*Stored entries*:
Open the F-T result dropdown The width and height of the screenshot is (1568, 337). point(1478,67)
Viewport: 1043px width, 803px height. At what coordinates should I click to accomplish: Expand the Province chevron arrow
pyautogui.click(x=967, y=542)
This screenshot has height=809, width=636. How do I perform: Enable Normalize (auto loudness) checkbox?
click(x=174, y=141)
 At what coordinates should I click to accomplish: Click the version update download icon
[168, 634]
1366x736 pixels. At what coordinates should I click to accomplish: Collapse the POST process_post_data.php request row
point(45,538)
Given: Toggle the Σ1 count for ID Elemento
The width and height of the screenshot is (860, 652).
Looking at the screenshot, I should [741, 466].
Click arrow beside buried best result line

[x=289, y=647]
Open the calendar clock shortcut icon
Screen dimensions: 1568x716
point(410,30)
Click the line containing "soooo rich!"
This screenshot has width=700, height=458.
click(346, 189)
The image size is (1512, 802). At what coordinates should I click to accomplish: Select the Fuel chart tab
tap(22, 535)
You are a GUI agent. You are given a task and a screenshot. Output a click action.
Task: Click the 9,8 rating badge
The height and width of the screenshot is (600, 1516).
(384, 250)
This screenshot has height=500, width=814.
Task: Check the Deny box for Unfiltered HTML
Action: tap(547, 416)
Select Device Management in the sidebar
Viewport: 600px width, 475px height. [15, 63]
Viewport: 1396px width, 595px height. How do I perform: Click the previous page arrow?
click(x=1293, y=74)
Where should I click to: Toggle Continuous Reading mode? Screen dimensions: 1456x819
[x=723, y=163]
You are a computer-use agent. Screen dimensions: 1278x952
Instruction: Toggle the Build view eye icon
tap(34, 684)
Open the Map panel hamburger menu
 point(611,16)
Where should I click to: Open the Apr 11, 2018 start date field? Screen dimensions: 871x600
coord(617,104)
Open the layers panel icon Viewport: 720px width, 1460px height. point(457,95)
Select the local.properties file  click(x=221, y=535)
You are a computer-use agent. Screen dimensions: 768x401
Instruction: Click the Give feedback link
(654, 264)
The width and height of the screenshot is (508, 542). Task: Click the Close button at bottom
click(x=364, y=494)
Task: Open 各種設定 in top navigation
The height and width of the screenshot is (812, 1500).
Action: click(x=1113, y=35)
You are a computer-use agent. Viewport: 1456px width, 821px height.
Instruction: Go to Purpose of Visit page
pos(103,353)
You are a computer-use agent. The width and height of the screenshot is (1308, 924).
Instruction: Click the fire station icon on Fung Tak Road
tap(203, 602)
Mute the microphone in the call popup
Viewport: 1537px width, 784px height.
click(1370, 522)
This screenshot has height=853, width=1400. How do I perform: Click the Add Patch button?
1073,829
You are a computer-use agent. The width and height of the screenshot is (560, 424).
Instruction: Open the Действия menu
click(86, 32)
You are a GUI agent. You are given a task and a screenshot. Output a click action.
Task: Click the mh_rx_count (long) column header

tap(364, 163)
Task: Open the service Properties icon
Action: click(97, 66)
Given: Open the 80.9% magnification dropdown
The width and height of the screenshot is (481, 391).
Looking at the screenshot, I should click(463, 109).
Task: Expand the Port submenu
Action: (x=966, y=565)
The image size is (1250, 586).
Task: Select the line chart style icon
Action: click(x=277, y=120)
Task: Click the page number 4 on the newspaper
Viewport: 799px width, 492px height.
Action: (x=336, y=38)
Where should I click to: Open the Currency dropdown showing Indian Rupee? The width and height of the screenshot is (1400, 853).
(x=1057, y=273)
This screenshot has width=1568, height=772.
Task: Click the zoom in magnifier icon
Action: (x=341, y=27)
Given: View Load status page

*YOUR GOAL*: Reproduce every one of the stored entries above, line for line and character for character, changing nothing.

*COMPLETED EXERCISE*:
Open the F-T result dropdown The width and height of the screenshot is (1568, 337). point(1478,67)
Viewport: 1043px width, 803px height. At what coordinates should I click to accomplish: Expand the Province chevron arrow
pyautogui.click(x=967, y=542)
This screenshot has height=809, width=636. How do I perform: Enable Normalize (auto loudness) checkbox?
click(x=174, y=141)
 At what coordinates should I click to accomplish: Click the version update download icon
[168, 634]
1366x736 pixels. At what coordinates should I click to accomplish: Collapse the POST process_post_data.php request row
point(45,538)
Given: Toggle the Σ1 count for ID Elemento
The width and height of the screenshot is (860, 652).
Looking at the screenshot, I should [741, 466].
Click arrow beside buried best result line

[x=289, y=647]
Open the calendar clock shortcut icon
Screen dimensions: 1568x716
point(410,30)
Click the line containing "soooo rich!"
This screenshot has width=700, height=458.
click(346, 189)
The image size is (1512, 802). At what coordinates should I click to accomplish: Select the Fuel chart tab
tap(22, 535)
You are a GUI agent. You are given a task and a screenshot. Output a click action.
Task: Click the 9,8 rating badge
The height and width of the screenshot is (600, 1516).
(384, 250)
This screenshot has height=500, width=814.
Task: Check the Deny box for Unfiltered HTML
Action: tap(547, 416)
Select Device Management in the sidebar
Viewport: 600px width, 475px height. [15, 63]
Viewport: 1396px width, 595px height. How do I perform: Click the previous page arrow?
click(x=1293, y=74)
Where should I click to: Toggle Continuous Reading mode? Screen dimensions: 1456x819
[x=723, y=163]
You are a computer-use agent. Screen dimensions: 1278x952
Instruction: Toggle the Build view eye icon
tap(34, 684)
Open the Map panel hamburger menu
 point(611,16)
Where should I click to: Open the Apr 11, 2018 start date field? Screen dimensions: 871x600
coord(617,104)
Open the layers panel icon Viewport: 720px width, 1460px height. point(457,95)
Select the local.properties file  click(x=221, y=535)
You are a computer-use agent. Screen dimensions: 768x401
Instruction: Click the Give feedback link
(654, 264)
The width and height of the screenshot is (508, 542). Task: Click the Close button at bottom
click(x=364, y=494)
Task: Open 各種設定 in top navigation
The height and width of the screenshot is (812, 1500).
Action: click(x=1113, y=35)
You are a computer-use agent. Viewport: 1456px width, 821px height.
Instruction: Go to Purpose of Visit page
pos(103,353)
You are a computer-use agent. The width and height of the screenshot is (1308, 924).
Instruction: Click the fire station icon on Fung Tak Road
tap(203, 602)
Mute the microphone in the call popup
Viewport: 1537px width, 784px height.
click(1370, 522)
This screenshot has height=853, width=1400. How do I perform: Click the Add Patch button?
1073,829
You are a computer-use agent. The width and height of the screenshot is (560, 424).
Instruction: Open the Действия menu
click(86, 32)
You are a GUI agent. You are given a task and a screenshot. Output a click action.
Task: Click the mh_rx_count (long) column header

tap(364, 163)
Task: Open the service Properties icon
Action: click(97, 66)
Given: Open the 80.9% magnification dropdown
The width and height of the screenshot is (481, 391).
Looking at the screenshot, I should click(463, 109).
Task: Expand the Port submenu
Action: (x=966, y=565)
The image size is (1250, 586).
Task: Select the line chart style icon
Action: click(x=277, y=120)
Task: Click the page number 4 on the newspaper
Viewport: 799px width, 492px height.
Action: (x=336, y=38)
Where should I click to: Open the Currency dropdown showing Indian Rupee? The width and height of the screenshot is (1400, 853).
(x=1057, y=273)
This screenshot has width=1568, height=772.
Task: Click the zoom in magnifier icon
Action: (x=341, y=27)
Given: View Load status page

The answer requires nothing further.